My presentation at the BCLA Open Access Preconference April 19, 2007, Open Access Policy Update, is now available in E-LIS.
This presentation explores the status of open access policy developments internationally, and particularly in Canada, as of April 2007. While open access resources are substantial, and growing rapidly, the primary issue for open access archives (institutional repositories) is content acquisition, and few researchers fully understand open access, illustrating an ongoing need for policy. Open access policy initiatives are happening around the world. Sherpa Juliet lists more than 20 funding agency policies, from at least 10 countries. More than half the policies are by medical research funders. ROARMAP lists at least 40 institutional policies from at least 12 countries. Many more policy initiatives are in the works, such as the European Commission and the U.S. Federal Research Public Access Act. In Canada, the Social Sciences and Humanities Research Council adopted open access in principle in 2004, and recently initiated an Aid to Open Access Journals program, a one-year bridge program for SSHRC subsidized journals. Genome Canada has a strong open access policy for both published research results and data. Policy development is underway at the Canadian Institutes for Health Research, the International Development Research Centre, and the Canadian Breast Cancer Research Alliance.
Watch for more on this very well-received preconference, featuring a number of local British Columbia open access library leaders, Drexel's Jean-Claude Bradley on Open Source Science, and a distance Q & A session with Peter Suber.

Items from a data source
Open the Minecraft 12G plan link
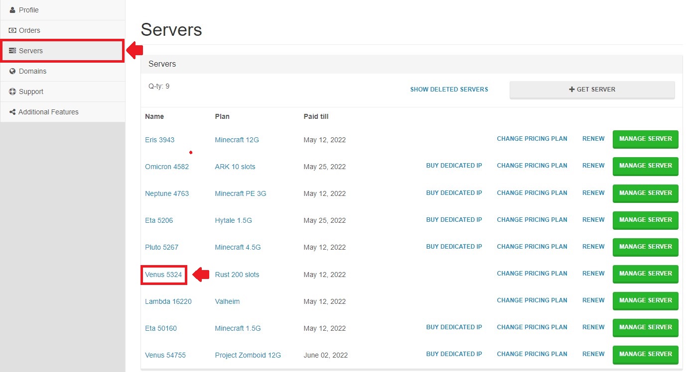The image size is (686, 372). click(x=237, y=140)
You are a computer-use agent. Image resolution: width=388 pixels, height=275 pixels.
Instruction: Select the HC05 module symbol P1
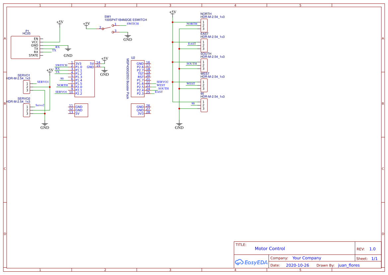tap(26, 47)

_Set of tasks_.
1. Say whether each statement agrees with the open access policy update, answering yes or no and quoting the deciding words from it: (a) Sherpa Juliet lists more than 20 funding agency policies from at least 10 countries. (b) The Social Sciences and Humanities Research Council's Aid to Open Access Journals program runs for three years. (c) Genome Canada's open access policy covers published research results only.
2. Return the portion of the open access policy update between "Watch for more" and "with Peter Suber.", inclusive, copied word for word.

_Responses in order_.
1.
(a) Yes: "Sherpa Juliet lists more than 20 funding agency policies, from at least 10 countries."
(b) No: "a one-year bridge program for SSHRC subsidized journals"
(c) No: "Genome Canada has a strong open access policy for both published research results and data."

2.
Watch for more on this very well-received preconference, featuring a number of local British Columbia open access library leaders, Drexel's Jean-Claude Bradley on Open Source Science, and a distance Q & A session with Peter Suber.